Catalina Marketing Corp., one of the largest companies in St. Petersburg, has filed a voluntary Chapter 11 petition for bankruptcy.
The company, which provides digital marketing for the consumer packaged goods industry, has an agreement with most of its lenders to restructure its balance sheet, a news release said. The company also has a commitment for $125 million in debtor-in-possession financing that will support operations during the restructuring, subject to court approval, and $40 million in exit financing to support operations after the restructuring.
“After carefully evaluating our options, we determined that a court-supervised restructuring is the best way to strengthen our financial position for the long term. Through this process, we expect to reduce the company’s debt by more than 75 percent, giving Catalina a stronger financial foundation,” Jerry Sokol, president and CEO, said in the news release.
Catalina expects operations to continue as usual through the bankruptcy process, including paying workers. The company, with its headquarters at Carillon Office Park, has between 500 and 1,000 workers in St. Petersburg, according to the city
It also has a big data analytics operations at that site.
Retailers will continue to honor digital and print coupons provided by Catalina, the company said. Operations outside the United States are not included in the bankruptcy proceedings.

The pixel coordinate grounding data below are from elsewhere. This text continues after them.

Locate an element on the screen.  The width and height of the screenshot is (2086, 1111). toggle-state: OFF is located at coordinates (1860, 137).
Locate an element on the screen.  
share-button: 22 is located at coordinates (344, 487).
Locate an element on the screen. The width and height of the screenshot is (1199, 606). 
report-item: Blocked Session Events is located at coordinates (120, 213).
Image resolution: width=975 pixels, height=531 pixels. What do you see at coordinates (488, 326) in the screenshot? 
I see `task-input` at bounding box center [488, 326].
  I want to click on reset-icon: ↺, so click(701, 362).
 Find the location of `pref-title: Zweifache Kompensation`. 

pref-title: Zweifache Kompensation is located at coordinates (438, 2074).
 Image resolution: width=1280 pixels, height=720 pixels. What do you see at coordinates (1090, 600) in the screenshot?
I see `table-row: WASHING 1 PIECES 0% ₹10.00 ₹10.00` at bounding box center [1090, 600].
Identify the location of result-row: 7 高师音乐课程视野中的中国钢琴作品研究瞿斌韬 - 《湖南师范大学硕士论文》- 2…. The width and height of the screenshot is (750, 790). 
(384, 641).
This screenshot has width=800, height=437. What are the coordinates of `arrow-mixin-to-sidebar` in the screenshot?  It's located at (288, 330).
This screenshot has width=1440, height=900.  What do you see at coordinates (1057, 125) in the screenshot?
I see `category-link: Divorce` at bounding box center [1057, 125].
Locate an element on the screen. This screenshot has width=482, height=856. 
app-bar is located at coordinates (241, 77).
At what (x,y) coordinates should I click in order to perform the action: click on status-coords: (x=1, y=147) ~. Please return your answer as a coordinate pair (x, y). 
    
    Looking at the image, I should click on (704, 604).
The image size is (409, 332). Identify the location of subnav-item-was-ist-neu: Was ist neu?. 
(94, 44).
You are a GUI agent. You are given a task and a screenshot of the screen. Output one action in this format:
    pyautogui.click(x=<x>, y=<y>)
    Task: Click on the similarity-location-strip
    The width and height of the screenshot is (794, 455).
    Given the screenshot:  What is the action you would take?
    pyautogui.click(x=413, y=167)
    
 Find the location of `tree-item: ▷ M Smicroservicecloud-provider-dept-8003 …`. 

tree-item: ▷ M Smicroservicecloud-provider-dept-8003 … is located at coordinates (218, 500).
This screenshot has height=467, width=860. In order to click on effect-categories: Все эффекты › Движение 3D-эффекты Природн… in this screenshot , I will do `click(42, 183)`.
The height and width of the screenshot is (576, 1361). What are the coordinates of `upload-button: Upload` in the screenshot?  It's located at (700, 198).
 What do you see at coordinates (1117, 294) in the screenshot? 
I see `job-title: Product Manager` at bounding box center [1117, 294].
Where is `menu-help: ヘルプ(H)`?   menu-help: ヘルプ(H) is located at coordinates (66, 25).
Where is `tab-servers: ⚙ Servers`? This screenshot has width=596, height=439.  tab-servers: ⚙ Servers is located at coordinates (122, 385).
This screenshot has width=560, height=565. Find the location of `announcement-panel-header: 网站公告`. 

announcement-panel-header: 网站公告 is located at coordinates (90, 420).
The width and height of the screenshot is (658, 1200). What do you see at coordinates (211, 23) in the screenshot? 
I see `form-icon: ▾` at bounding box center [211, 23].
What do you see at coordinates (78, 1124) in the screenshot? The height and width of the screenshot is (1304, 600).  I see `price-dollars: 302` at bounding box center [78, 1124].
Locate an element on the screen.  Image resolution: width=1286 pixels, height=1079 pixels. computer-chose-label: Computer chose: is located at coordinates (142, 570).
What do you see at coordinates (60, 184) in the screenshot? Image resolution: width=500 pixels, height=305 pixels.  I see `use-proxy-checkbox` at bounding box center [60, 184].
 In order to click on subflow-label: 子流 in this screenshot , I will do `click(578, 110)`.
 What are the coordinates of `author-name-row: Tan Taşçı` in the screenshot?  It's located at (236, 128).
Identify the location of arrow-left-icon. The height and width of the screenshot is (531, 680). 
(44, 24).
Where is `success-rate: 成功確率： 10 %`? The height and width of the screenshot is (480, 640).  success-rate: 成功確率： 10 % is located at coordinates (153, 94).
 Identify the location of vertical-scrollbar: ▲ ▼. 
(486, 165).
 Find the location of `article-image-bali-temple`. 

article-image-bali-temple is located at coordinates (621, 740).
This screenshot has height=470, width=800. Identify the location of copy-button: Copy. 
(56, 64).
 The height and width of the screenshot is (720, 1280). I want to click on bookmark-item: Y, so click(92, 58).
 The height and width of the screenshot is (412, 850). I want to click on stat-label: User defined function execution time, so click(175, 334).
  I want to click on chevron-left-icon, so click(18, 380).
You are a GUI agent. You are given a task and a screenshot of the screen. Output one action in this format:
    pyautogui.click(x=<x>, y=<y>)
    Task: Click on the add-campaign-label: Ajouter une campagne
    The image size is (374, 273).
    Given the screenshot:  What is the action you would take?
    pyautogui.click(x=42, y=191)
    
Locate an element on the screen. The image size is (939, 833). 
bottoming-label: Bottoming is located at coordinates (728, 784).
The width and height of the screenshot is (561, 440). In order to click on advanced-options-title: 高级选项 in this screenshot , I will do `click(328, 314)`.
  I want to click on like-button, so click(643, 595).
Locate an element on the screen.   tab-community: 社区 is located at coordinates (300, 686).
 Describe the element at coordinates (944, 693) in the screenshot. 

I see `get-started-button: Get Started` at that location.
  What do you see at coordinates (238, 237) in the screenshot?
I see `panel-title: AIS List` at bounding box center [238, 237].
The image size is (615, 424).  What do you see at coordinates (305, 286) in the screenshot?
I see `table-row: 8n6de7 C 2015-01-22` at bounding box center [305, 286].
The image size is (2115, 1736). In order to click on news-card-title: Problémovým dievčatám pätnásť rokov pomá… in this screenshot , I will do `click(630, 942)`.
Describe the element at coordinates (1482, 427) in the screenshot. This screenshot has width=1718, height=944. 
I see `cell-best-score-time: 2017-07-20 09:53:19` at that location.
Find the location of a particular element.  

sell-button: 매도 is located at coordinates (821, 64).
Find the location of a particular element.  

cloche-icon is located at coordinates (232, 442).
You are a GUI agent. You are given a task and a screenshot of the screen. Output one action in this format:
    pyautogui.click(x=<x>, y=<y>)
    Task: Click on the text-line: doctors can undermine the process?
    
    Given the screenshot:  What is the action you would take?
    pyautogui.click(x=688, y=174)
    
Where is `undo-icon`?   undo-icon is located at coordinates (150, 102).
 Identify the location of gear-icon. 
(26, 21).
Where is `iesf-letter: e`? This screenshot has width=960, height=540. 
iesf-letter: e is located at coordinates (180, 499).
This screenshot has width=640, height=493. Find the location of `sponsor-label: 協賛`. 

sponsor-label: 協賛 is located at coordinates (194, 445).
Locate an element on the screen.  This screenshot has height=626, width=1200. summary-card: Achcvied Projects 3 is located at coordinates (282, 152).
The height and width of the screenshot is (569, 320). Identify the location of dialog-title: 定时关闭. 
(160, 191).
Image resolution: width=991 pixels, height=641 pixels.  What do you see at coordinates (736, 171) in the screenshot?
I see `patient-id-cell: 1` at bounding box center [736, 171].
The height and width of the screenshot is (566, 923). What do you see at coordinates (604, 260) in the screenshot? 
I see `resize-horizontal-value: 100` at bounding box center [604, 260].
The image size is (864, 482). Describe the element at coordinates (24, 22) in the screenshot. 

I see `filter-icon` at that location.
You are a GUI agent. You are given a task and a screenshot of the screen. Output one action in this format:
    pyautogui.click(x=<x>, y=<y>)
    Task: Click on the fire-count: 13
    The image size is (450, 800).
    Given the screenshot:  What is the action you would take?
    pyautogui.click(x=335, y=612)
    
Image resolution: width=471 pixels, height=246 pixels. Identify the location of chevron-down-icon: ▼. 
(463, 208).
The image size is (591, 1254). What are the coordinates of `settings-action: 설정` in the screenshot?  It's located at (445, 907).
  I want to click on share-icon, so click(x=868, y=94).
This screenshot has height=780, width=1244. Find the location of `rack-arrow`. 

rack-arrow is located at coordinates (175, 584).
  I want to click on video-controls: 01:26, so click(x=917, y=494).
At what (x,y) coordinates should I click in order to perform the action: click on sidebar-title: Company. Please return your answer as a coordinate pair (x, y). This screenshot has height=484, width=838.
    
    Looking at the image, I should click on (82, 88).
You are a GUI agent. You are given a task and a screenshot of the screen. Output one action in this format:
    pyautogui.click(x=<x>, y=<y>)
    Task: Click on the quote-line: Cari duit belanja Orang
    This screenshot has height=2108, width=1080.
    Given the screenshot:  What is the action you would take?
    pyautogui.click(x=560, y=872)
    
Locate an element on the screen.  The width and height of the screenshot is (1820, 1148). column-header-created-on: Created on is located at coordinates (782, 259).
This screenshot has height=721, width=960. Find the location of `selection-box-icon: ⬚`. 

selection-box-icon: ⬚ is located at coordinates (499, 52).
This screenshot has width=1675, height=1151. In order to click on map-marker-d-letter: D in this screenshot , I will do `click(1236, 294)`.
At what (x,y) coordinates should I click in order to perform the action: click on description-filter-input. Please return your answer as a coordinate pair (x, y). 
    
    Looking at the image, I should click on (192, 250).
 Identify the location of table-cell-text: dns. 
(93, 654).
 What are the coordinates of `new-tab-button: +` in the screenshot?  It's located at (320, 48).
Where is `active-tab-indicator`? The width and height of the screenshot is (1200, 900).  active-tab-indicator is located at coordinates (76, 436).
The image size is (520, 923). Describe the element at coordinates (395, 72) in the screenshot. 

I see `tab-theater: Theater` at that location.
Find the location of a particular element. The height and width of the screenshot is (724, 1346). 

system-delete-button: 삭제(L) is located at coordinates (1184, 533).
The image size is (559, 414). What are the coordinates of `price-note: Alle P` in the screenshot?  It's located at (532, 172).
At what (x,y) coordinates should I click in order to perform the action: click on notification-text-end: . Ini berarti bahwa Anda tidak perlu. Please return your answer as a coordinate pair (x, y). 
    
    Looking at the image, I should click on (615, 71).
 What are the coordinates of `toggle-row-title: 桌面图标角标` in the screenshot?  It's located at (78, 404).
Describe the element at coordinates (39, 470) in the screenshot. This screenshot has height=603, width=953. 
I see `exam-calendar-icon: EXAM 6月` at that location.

Catalina, founded in 1983 and owned since 2014 by private equity firm Berkshire Partners, has evolved significantly since its early days when its technology was used to print coupons for customers checking out at the grocery or drug store. The company has expanded into digital products and services, but growth in that area has not been fast enough to offset a material decline in in-store promotional spend by Catalina’s US Established Brands market, Moody’s Investors Corp. wrote in an April report.
Both Moody’s and S&P Global Ratings downgraded the credit rating for Checkout Holding Corp., Catalina’s parent company, earlier this year, warning the company faced a liquidity crunch.
Catalina has between 1,000 and 5,000 creditors, the bankruptcy petition said. Assets and liabilities are each in a range of between $1 billion and $10 billion.
The largest unsecured creditor is Crescent Mezzanine Partners, a New York firm with an unsecured claim of $200 million.
There also are a couple of local firms among the list of 30 largest unsecured creditors: Advanced Systems in Clearwater, with a claim of $240,648, and Veredus Corp. in Tampa, with a claim of $147,457.
Several former employees also are owed severance, including Andy Heyman, former CEO, and Todd Morris, former president of Catalina US. Heyman is owed $680,770 and Morris is owed $499,359.
Weil Gotshal & Manges is serving as legal counsel, Centerview Partners is serving as financial advisor and FTI Consulting is serving as restructuring advisor to Catalina.